▶ Information provided:
....

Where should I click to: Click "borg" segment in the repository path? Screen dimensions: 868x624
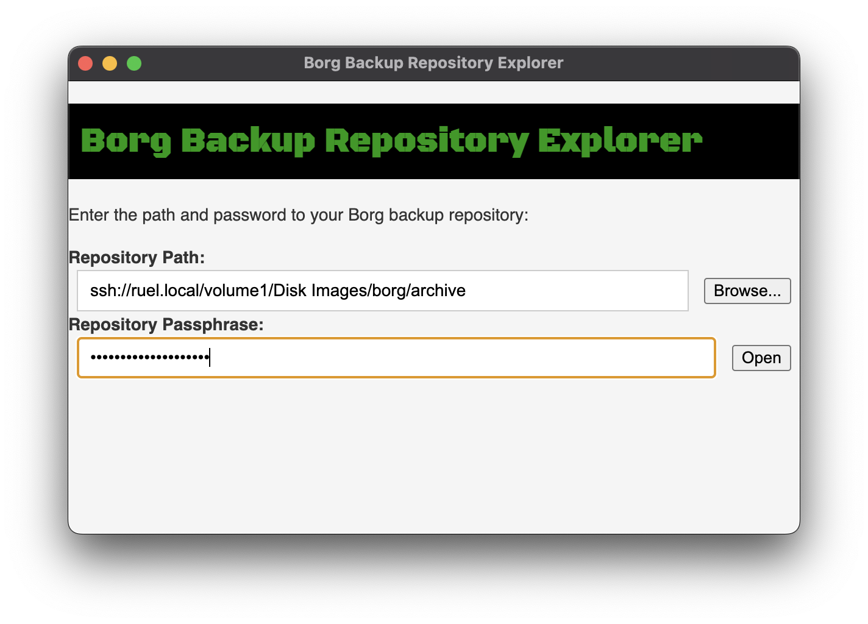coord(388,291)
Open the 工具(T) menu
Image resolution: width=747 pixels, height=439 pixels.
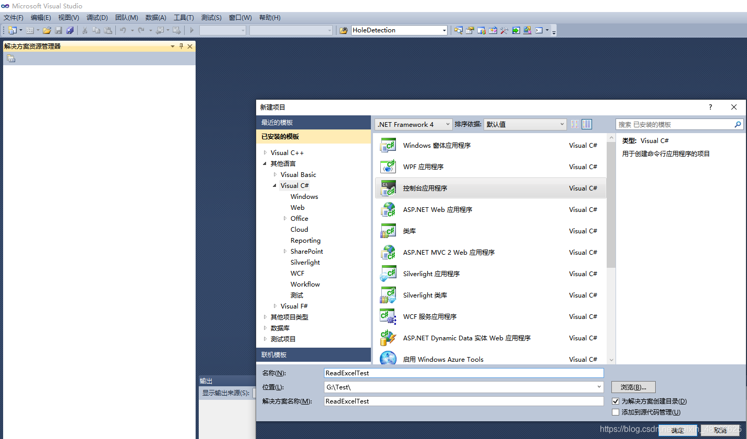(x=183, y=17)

....

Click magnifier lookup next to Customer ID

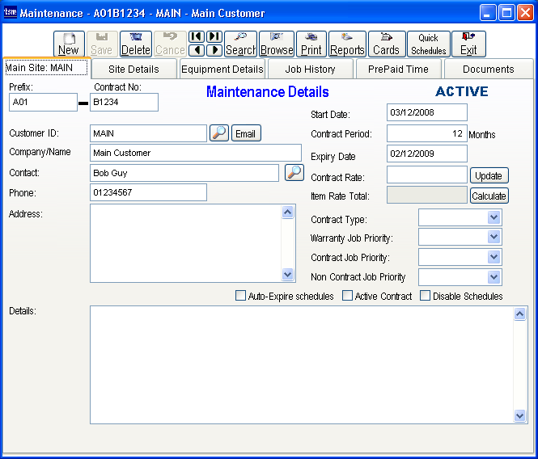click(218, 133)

....

▶ Task requirements: Rewrite the material between the line holding "Where should I" and the line holding "(x=183, y=17)", inclusive, replacing "Screen dimensions" with "Screen size" and keeping everything else unchanged. Leave the pictures out of your answer.

▶ Right answer:
Where should I click to: Click "borg" segment in the repository path? Screen size: 868x624
coord(388,291)
Open the 工具(T) menu
Image resolution: width=747 pixels, height=439 pixels.
(x=183, y=17)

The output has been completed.